If we were to apply this prescription to the FSS, there must be guidelines that spell out what the employees are prohibited from doing. The guidelines must be detailed and specific. The hastily contrived unconditional ban on employees from investing in any kind of securities is somewhat barbaric. It is unreasonable to treat all employees as potential criminals and prohibit them from investing in all types of stocks. This is depriving them of their rights to make bona fide investments, a right every citizen should be able to enjoy.
Instead, we must establish information and organizational systems to supervise the financial watchdog''s acts and decisions. As many people as possible should have access to an open information system to share the decisions of the FSS.
At the same time, there must be an information system managed by professionals to track down patterns in illegal acts.
Moreover, there must be an internal system to monitor employees professionally. For now, we could consider sending incumbent prosecutors to the financial watchdog to bring to light as much corruption as possible.

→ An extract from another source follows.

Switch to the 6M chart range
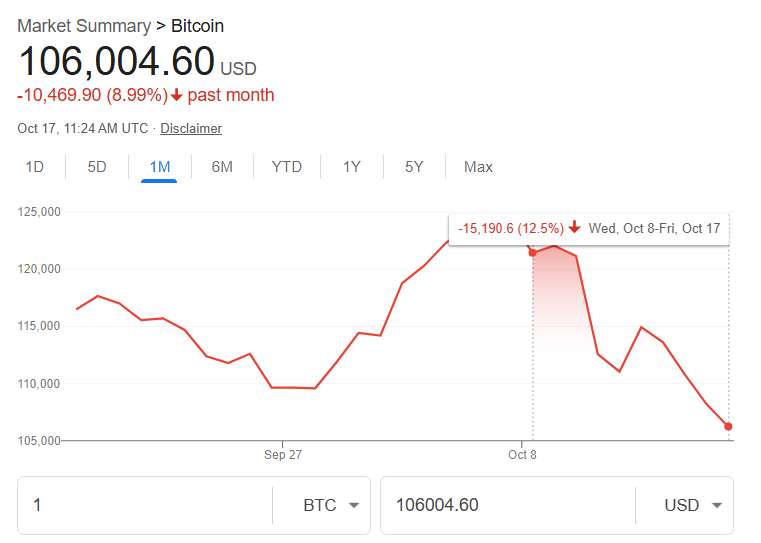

Once an illegal act is detected, firm investigations must follow. Since there is the danger of data destruction, suspects must be arrested speedily. And the legal system should be changed so that the suspect is declared innocent only when he or she can prove innocence.
Finally, the level of punishment for illegal or immoral acts by employees must be stepped up greatly.
In order for the FSS to fulfill its role as the vanguard of restructuring and the keeper of truth in financial and capital markets, it must undergo a soul-searching introspection and excruciatingly painful efforts leading to its renewal.
The writer is a professor of business management at Hongik University.